- Active: 1 March 1952 – present
- Country: United States
- Allegiance: United States of America
- Branch: United States Marine Corps
- Type: Logistics
- Role: Aviation logistics support
- Part of: Marine Aircraft Group 16 3rd Marine Aircraft Wing
- Garrison/HQ: Marine Corps Air Station Miramar
- Nickname: Immortals
- Motto: "Best Supporting the Best"
- Engagements: Operation Iraqi Freedom Operation Enduring Freedom

Commanders
- Current commander: LtCol. Martin

= Marine Aviation Logistics Squadron 16 =

The Marine Aviation Logistics Squadron 16 (MALS-16) is an aviation logistics support unit of the United States Marine Corps. Known as the Immortals (formerly known as the “Forerunners”), they are currently based at Marine Corps Air Station Miramar and fall under the command of Marine Aircraft Group 16 (MAG-16) and the 3rd Marine Aircraft Wing (3rd MAW).

==Mission==
To provide aviation logistics support, guidance, planning and direction to Marine Aircraft Group 16 squadrons on behalf of the commanding officer. To provide intermediate level maintenance for aircraft and aeronautical equipment of all supported units and, when authorized, perform first-degree repair on specific engines. To provide aviation supply support for aircraft and Navy-funded equipment to all supported units. To provide Class V(a) ammunition logistics support to the MAG's squadrons. This support encompasses the requisitioning, storage, handling, assembly, transportation, and inventory reporting of Class V(a) ammunition. To be capable of planning for, and operating, an airfield ammunition issue point at expeditionary airfields. To interpret, implement, audit, inspect, and provide oversight for the MAG, CO, of all policies and procedures relating to the administration and management of operations and maintenance, Navy funds, aviation supply, and aircraft.

==History==
===Early years===
MALS-16 was activated on 1 March 1952, as Headquarters Squadron 16 at Marine Corps Air Facility Santa Ana, California. The primary mission of the squadron was to provide logistical and administrative support for units attached to the newly formed Marine Aircraft Group 16.

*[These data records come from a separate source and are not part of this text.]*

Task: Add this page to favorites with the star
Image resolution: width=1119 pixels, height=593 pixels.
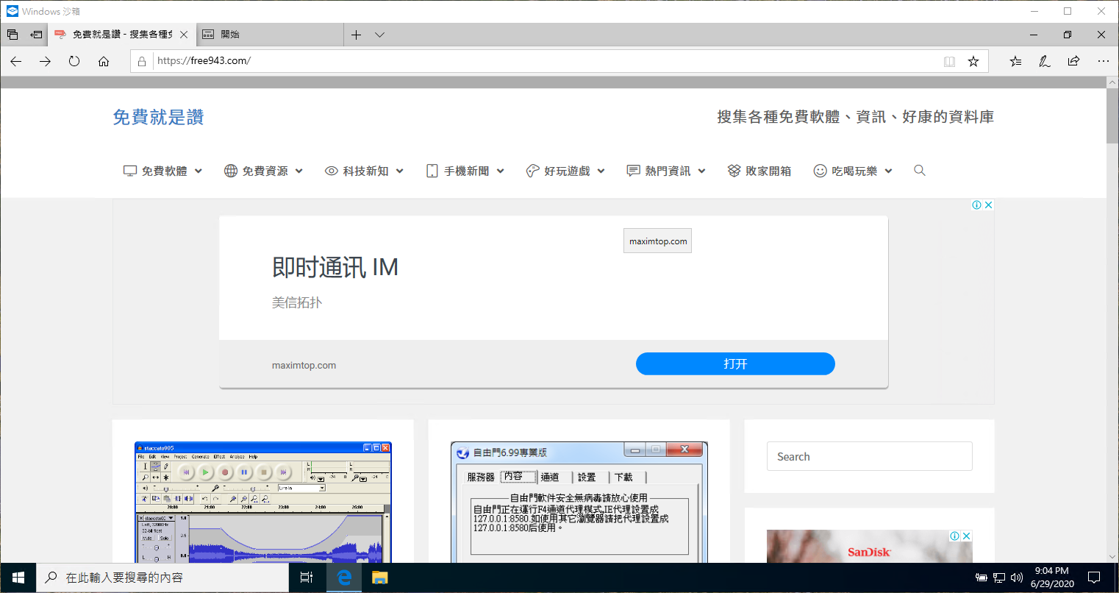Action: (x=973, y=61)
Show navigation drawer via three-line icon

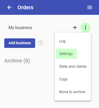tap(90, 7)
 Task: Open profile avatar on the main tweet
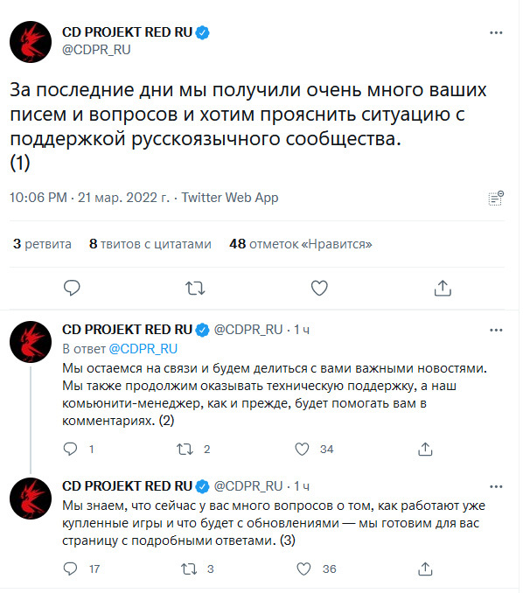pyautogui.click(x=31, y=42)
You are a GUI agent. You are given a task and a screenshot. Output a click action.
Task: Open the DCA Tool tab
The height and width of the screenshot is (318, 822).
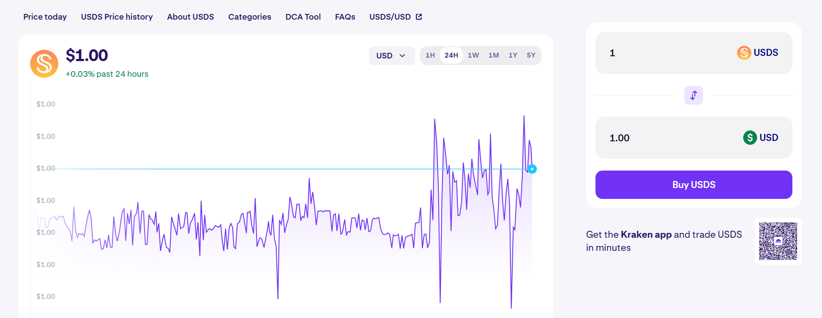(x=303, y=17)
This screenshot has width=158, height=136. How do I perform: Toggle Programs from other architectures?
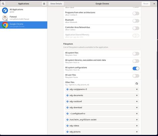click(x=136, y=14)
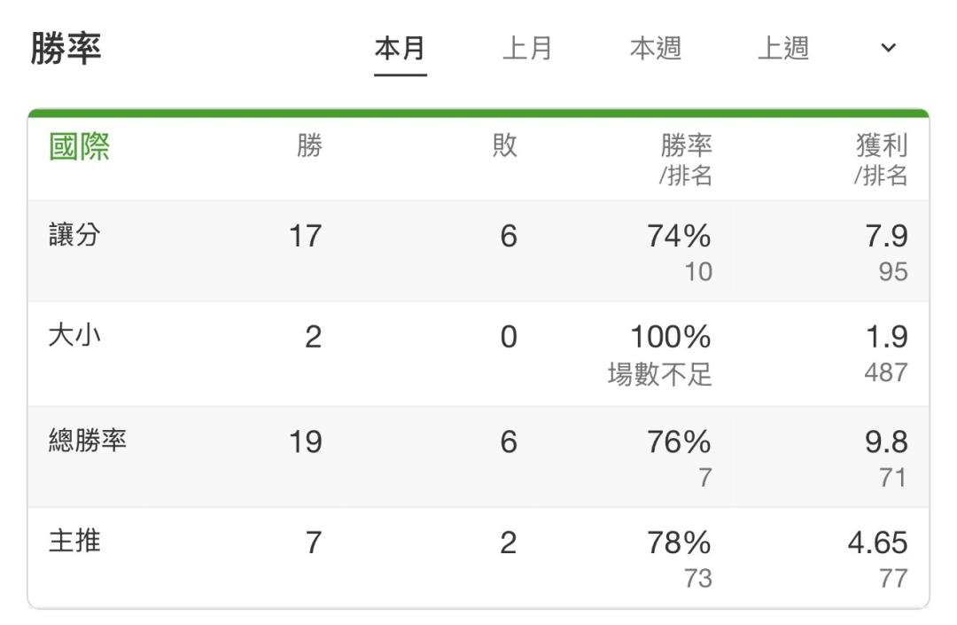Click the 場數不足 note under 100%
Screen dimensions: 957x625
pyautogui.click(x=660, y=373)
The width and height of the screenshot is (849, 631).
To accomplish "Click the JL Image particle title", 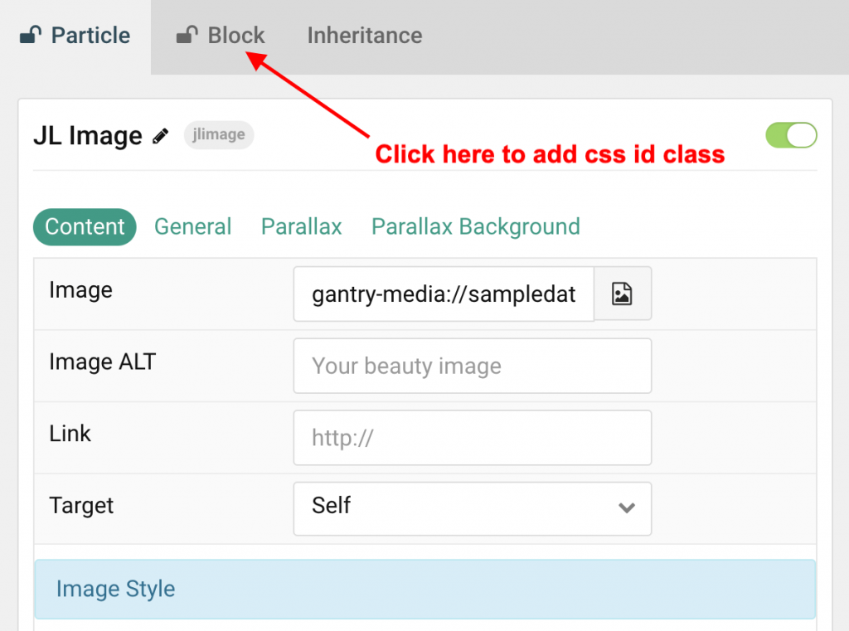I will coord(87,136).
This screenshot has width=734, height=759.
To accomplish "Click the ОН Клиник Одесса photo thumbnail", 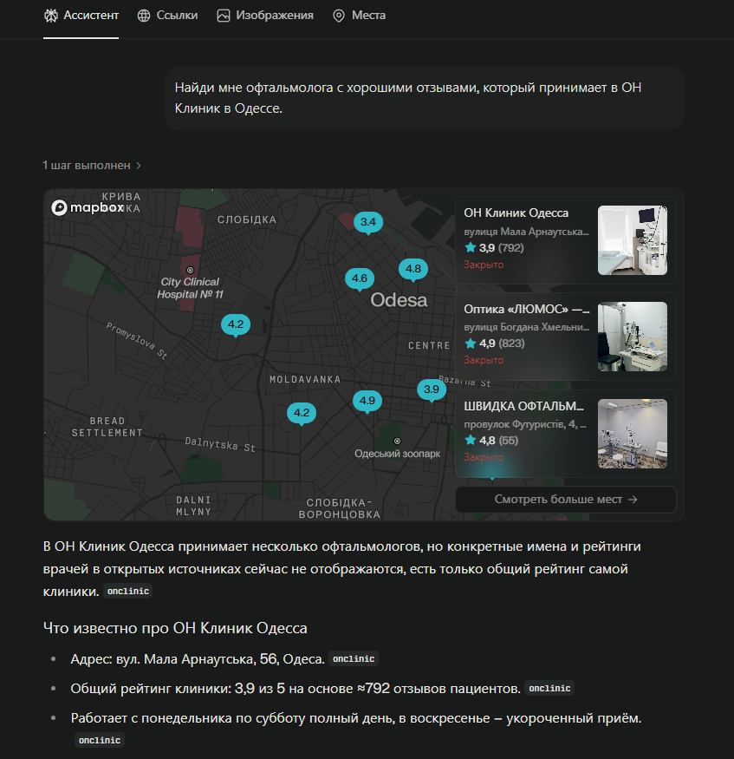I will coord(632,240).
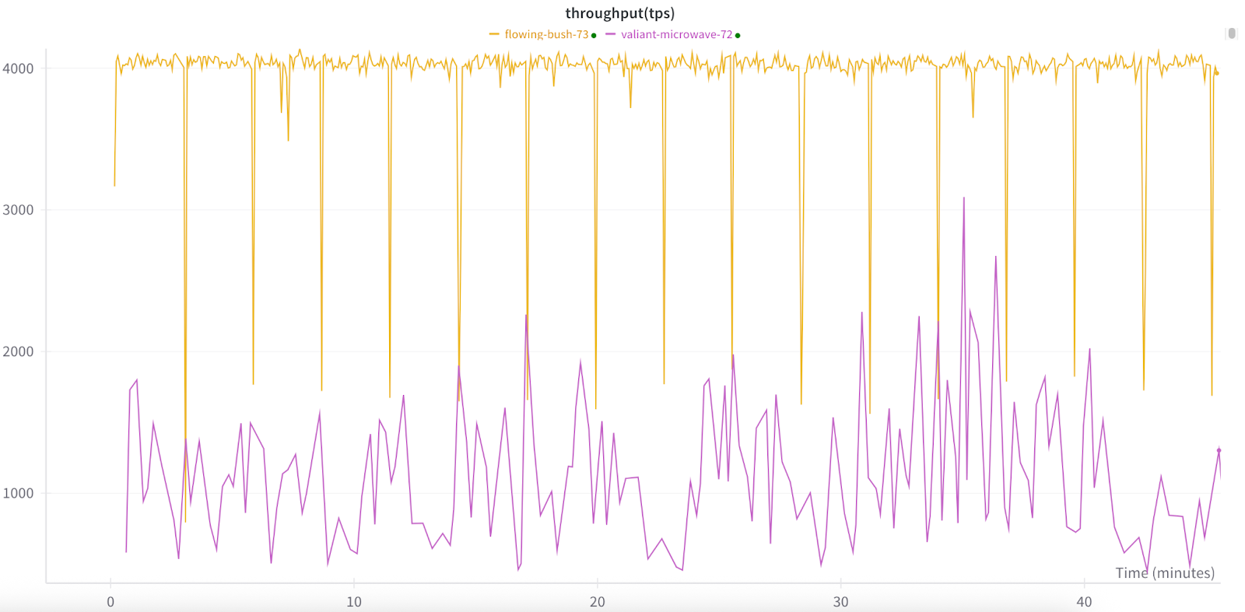Click the gray scrollbar thumb at top right
Screen dimensions: 1245x612
click(1232, 33)
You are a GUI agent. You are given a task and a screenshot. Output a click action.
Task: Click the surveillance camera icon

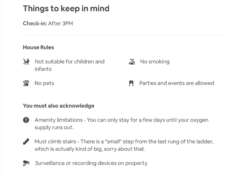26,163
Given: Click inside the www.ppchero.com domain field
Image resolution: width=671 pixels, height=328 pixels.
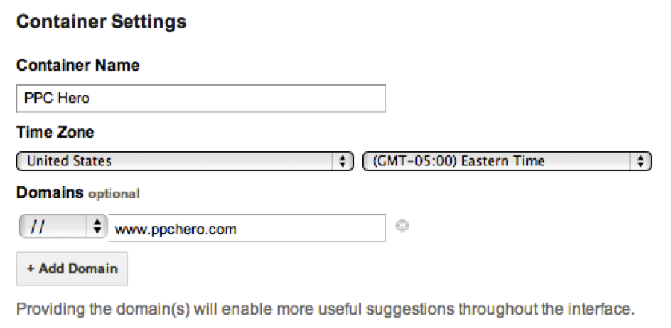Looking at the screenshot, I should [247, 228].
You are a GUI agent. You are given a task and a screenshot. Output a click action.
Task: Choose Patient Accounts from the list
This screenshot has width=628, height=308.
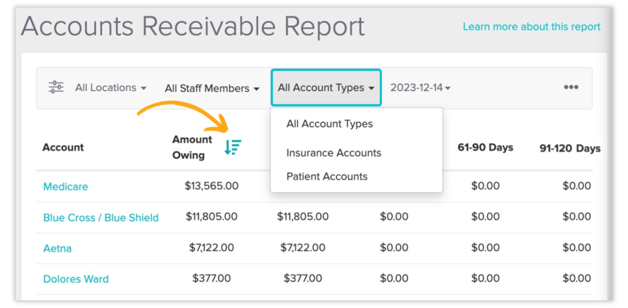pyautogui.click(x=327, y=177)
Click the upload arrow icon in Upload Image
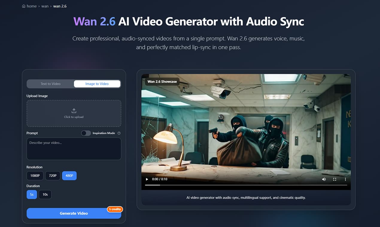This screenshot has width=380, height=227. coord(74,110)
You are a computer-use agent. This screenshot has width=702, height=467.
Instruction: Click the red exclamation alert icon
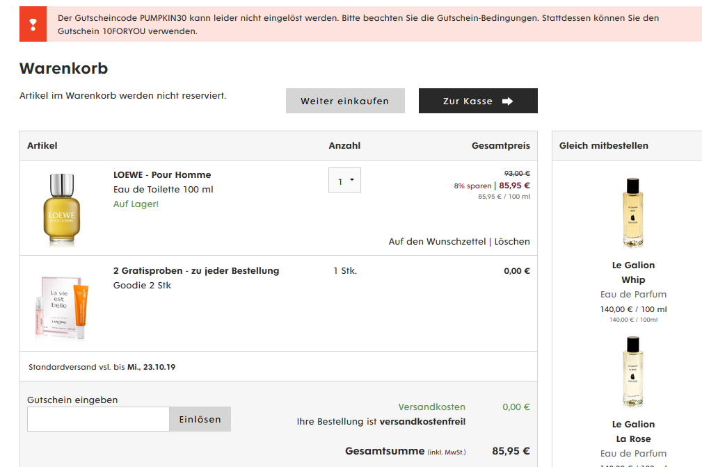tap(33, 24)
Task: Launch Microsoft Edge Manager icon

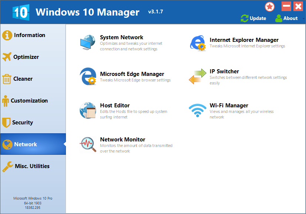Action: tap(87, 76)
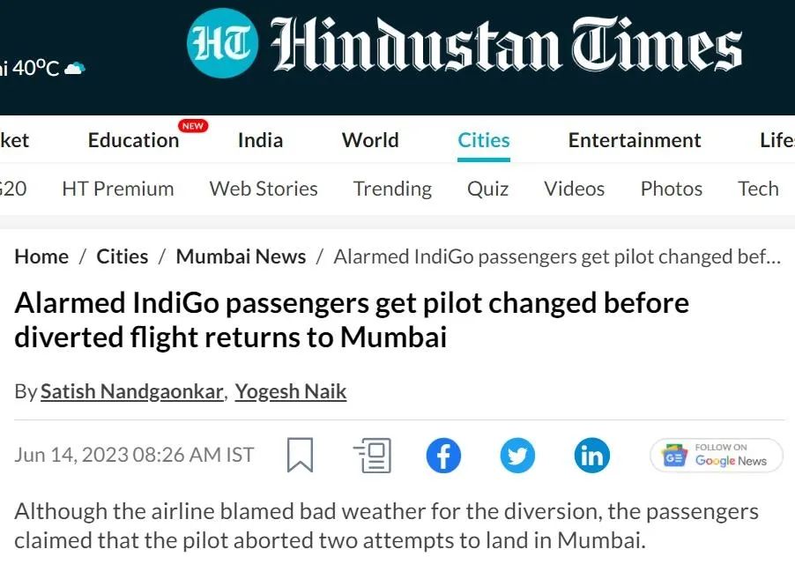Open the Trending section
The image size is (795, 564).
tap(392, 189)
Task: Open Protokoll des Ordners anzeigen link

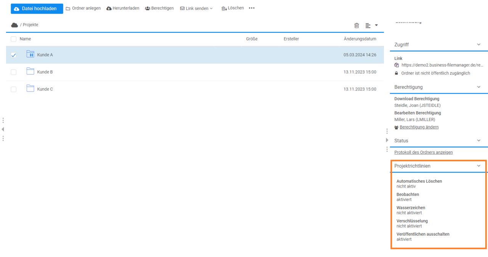Action: pyautogui.click(x=423, y=152)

The squadron remained at MCAF Santa Ana until the end of July 1953 when all of the MAG-16 began movement to Japan and became part of the 1st Marine Aircraft Wing. On 14 August 1953, the squadron commenced operations at Hanshin Auxiliary Air Base, Honshu, Japan.

On 15 February 1954, the unit was redesignated as Headquarters and Maintenance Squadron 16 (H&MS-16) and given the additional mission of providing intermediate level aviation maintenance support for MAG-16 units. During April 1954, the squadron moved to Naval Air Facility Oppama. During the squadron's seven-year stay in Japan, elements of the unit participated in numerous operations and exercises including "Strong Back" in 1958, "Sea Turtle" in 1959, and "Blue Star" in 1960.

===Vietnam War===
In April 1962, elements of Marine Aircraft Group 16, including some H&MS-16 personnel, deployed to South Vietnam and Thailand to provide support for the Vietnamese in their struggle against the Viet Cong. In March 1965, the squadron left Okinawa and was stationed at Da Nang Air Base, Republic of Vietnam. While in Vietnam, it provided support for MAG-16, one of the largest Marine Air Groups in the history of the Marine Corps. For its Vietnam Service, the squadron was awarded one Presidential Unit Citation, two Navy Unit Commendations and two Meritorious Unit Citations.

===1970s & 1980s===
In June 1971, H&MS-16 returned to Marine Corps Air Station, Helicopter (MCAS {H} Santa Ana, California). As H&MS-16's stateside operations settled, it moved to "Hangar 3", during February 1972. With increased responsibilities and operations, H&MS-16 expanded into its first two mobile maintenance facilities in August 1973.

Over the years, H&MS-16's capabilities and size have grown as MAG-16 gained additional squadrons and updated its helicopters. The expansion of Avionics, Power Plants, Ground Support Equipment, and the Aviation Supply complexes are just a few of the major changes that have taken place. The squadron has lived up to its motto of the "Best Supporting the Best" by earning numerous awards. They include 10 consecutive V. C. Sledge Awards for T-64 engine support and the DOD Maintenance Excellence Award in 1988 and 1991. Additionally, the supply department was selected as the first west coast Navy/Marine Corps unit to implement shipboard Uniform Automated Data Processing System (SUADPS) Release III in 1998, a major inventory and financial software package update. Most importantly, over the years the squadron has led the way in Intermediate Maintenance Activity (IMA) productivity and material accountability by consistently surpassing higher headquarters standards and goals.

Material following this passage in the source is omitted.